--- Stored data ---
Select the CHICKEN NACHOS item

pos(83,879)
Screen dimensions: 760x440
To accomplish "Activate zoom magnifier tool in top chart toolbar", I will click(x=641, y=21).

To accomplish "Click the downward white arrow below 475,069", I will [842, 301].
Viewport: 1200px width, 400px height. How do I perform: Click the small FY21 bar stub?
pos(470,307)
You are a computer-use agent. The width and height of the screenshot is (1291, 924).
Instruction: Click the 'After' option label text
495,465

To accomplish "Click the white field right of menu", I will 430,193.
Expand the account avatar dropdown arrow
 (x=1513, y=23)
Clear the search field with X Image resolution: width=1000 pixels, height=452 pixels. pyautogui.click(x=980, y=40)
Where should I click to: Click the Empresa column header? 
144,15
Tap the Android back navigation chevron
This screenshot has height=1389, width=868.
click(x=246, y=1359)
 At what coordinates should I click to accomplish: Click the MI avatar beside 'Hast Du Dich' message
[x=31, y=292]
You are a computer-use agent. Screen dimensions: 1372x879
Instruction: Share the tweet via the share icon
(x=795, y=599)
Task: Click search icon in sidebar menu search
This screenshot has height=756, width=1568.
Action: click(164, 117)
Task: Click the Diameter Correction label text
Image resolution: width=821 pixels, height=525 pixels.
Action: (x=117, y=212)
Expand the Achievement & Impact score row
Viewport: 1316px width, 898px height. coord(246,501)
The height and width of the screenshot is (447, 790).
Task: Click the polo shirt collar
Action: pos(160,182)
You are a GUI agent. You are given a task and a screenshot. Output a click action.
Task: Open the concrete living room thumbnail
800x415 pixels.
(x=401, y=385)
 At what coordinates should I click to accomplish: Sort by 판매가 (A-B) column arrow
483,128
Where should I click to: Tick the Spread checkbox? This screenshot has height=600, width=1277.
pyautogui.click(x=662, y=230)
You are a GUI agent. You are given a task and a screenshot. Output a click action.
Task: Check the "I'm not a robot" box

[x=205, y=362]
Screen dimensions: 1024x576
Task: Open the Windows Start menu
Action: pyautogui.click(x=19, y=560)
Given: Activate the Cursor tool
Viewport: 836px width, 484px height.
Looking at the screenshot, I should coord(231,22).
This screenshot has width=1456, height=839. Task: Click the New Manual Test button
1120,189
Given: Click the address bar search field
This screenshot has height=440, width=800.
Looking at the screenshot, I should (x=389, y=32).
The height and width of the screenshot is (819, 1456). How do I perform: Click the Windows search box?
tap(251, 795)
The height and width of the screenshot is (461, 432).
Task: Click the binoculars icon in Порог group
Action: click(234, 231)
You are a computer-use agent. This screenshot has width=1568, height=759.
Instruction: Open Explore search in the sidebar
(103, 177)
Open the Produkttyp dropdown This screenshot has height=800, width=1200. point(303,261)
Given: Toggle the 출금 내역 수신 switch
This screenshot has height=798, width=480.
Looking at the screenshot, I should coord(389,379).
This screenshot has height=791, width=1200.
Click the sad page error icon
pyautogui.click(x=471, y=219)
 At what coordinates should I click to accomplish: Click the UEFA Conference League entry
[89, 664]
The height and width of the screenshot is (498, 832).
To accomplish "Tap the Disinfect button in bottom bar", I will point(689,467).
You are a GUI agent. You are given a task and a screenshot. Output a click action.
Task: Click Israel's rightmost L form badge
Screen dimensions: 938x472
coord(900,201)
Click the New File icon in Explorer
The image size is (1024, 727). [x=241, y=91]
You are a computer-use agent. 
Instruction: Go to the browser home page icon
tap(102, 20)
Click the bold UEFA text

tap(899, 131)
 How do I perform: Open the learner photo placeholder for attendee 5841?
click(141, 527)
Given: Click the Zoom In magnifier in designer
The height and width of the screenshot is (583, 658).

--- WHAT TO DO ---
In full and without error, retype the entries above.

--- RESULT FOR THIS TASK ---
Select the CHICKEN NACHOS item

pos(83,879)
Screen dimensions: 760x440
To accomplish "Activate zoom magnifier tool in top chart toolbar", I will click(x=641, y=21).

To accomplish "Click the downward white arrow below 475,069", I will [842, 301].
Viewport: 1200px width, 400px height. How do I perform: Click the small FY21 bar stub?
pos(470,307)
You are a computer-use agent. The width and height of the screenshot is (1291, 924).
Instruction: Click the 'After' option label text
495,465

To accomplish "Click the white field right of menu", I will 430,193.
Expand the account avatar dropdown arrow
 (x=1513, y=23)
Clear the search field with X Image resolution: width=1000 pixels, height=452 pixels. pyautogui.click(x=980, y=40)
Where should I click to: Click the Empresa column header? 
144,15
Tap the Android back navigation chevron
This screenshot has height=1389, width=868.
click(x=246, y=1359)
 At what coordinates should I click to accomplish: Click the MI avatar beside 'Hast Du Dich' message
[x=31, y=292]
You are a computer-use agent. Screen dimensions: 1372x879
Instruction: Share the tweet via the share icon
(x=795, y=599)
Task: Click search icon in sidebar menu search
This screenshot has height=756, width=1568.
Action: click(164, 117)
Task: Click the Diameter Correction label text
Image resolution: width=821 pixels, height=525 pixels.
Action: (x=117, y=212)
Expand the Achievement & Impact score row
Viewport: 1316px width, 898px height. coord(246,501)
The height and width of the screenshot is (447, 790).
Task: Click the polo shirt collar
Action: pos(160,182)
You are a GUI agent. You are given a task and a screenshot. Output a click action.
Task: Open the concrete living room thumbnail
800x415 pixels.
(x=401, y=385)
 At what coordinates should I click to accomplish: Sort by 판매가 (A-B) column arrow
483,128
Where should I click to: Tick the Spread checkbox? This screenshot has height=600, width=1277.
pyautogui.click(x=662, y=230)
You are a GUI agent. You are given a task and a screenshot. Output a click action.
Task: Check the "I'm not a robot" box

[x=205, y=362]
Screen dimensions: 1024x576
Task: Open the Windows Start menu
Action: pyautogui.click(x=19, y=560)
Given: Activate the Cursor tool
Viewport: 836px width, 484px height.
Looking at the screenshot, I should coord(231,22).
This screenshot has width=1456, height=839. Task: Click the New Manual Test button
1120,189
Given: Click the address bar search field
This screenshot has height=440, width=800.
Looking at the screenshot, I should (x=389, y=32).
The height and width of the screenshot is (819, 1456). How do I perform: Click the Windows search box?
tap(251, 795)
The height and width of the screenshot is (461, 432).
Task: Click the binoculars icon in Порог group
Action: click(234, 231)
You are a computer-use agent. This screenshot has width=1568, height=759.
Instruction: Open Explore search in the sidebar
(103, 177)
Open the Produkttyp dropdown This screenshot has height=800, width=1200. point(303,261)
Given: Toggle the 출금 내역 수신 switch
This screenshot has height=798, width=480.
Looking at the screenshot, I should coord(389,379).
This screenshot has height=791, width=1200.
Click the sad page error icon
pyautogui.click(x=471, y=219)
 At what coordinates should I click to accomplish: Click the UEFA Conference League entry
[89, 664]
The height and width of the screenshot is (498, 832).
To accomplish "Tap the Disinfect button in bottom bar", I will point(689,467).
You are a GUI agent. You are given a task and a screenshot. Output a click action.
Task: Click Israel's rightmost L form badge
Screen dimensions: 938x472
coord(900,201)
Click the New File icon in Explorer
The image size is (1024, 727). [x=241, y=91]
You are a computer-use agent. 
Instruction: Go to the browser home page icon
tap(102, 20)
Click the bold UEFA text

tap(899, 131)
 How do I perform: Open the learner photo placeholder for attendee 5841?
click(141, 527)
Given: Click the Zoom In magnifier in designer
The height and width of the screenshot is (583, 658).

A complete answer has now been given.